Так как Рудольф решил во что бы то ни стало исполнить свое обязательство и дирижировать «Шехерезадой» в Ленинграде, Нинель попросила знакомого концертмейстера пройтись с ним по музыке. По словам Юрия Гамалеи, Рудольф, который начал с того, что раскрыл ноты не на том месте, вряд ли понимал, что делает.
«Он признался, что сбился, и попросил меня еще раз проиграть все с начала, только медленнее… я начал показывать, где и какие голоса самые важные. Под моим руководством он пометил такие места и важные вступления инструментов. Очень скоро я понял, что у Нуреева нет опыта в работе с партитурой. Я учил его, как начинающего; часто останавливался и давал подробные объяснения. Так мы с трудом дошли до конца первой части».

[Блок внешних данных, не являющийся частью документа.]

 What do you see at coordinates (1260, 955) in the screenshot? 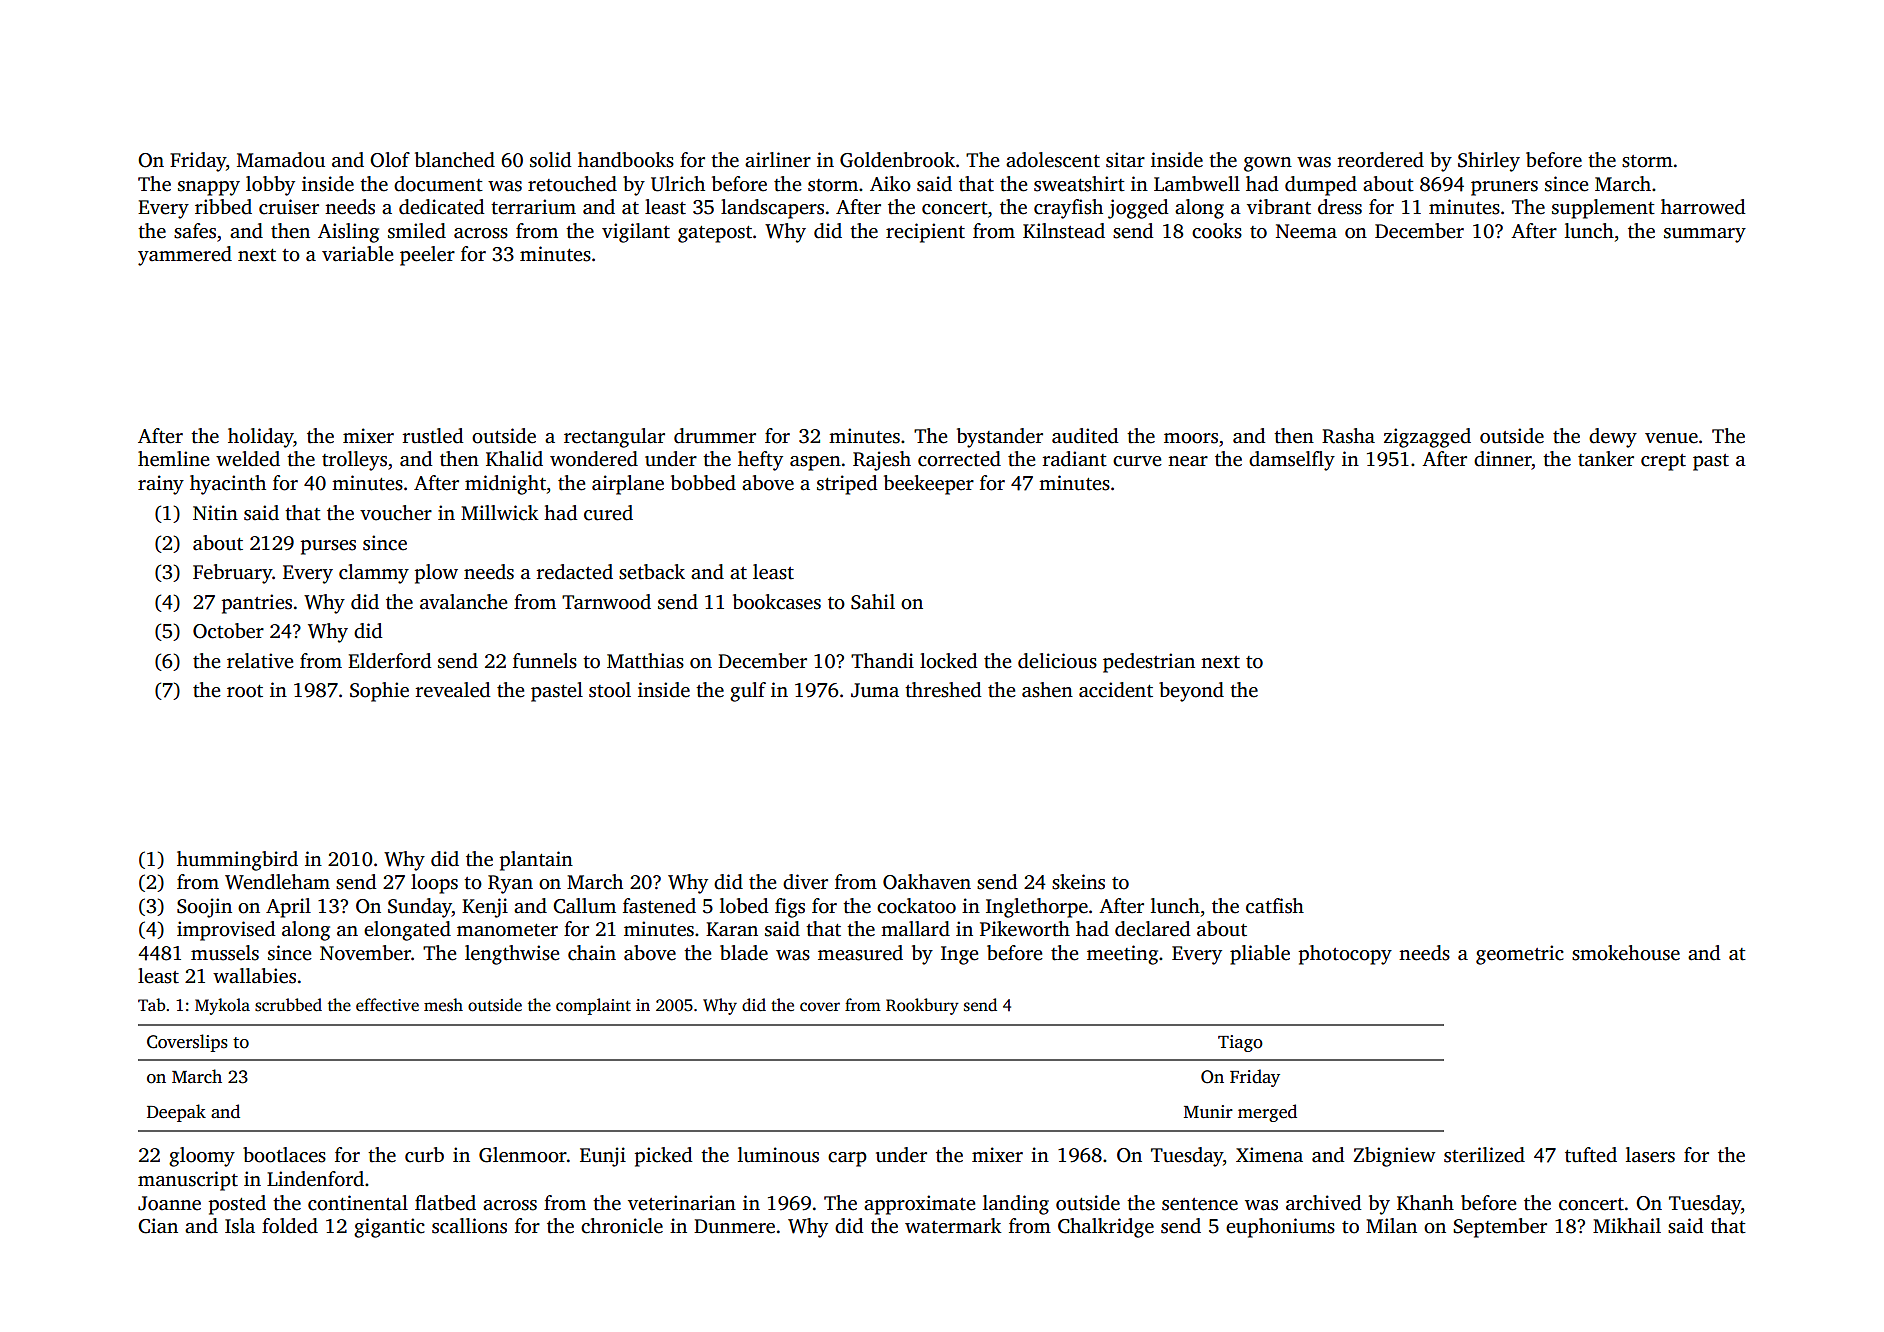
I see `pliable` at bounding box center [1260, 955].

Через два часа за Рудольфом приехала Нинель; она прошептала Гамелее, что позже свяжется с ним насчет оплаты уроков. Он не ожидал никаких денег, «может быть, большой букет цветов или бутылку хорошего коньяка», но, когда Нинель увиделась с ним в следующий раз, она открыла сумку и достала четыре банкноты, которые вручил ей Рудольф для передачи Гамалее. «Двадцать пять рублей – меньше доллара. Вот как заплатил мне миллионер».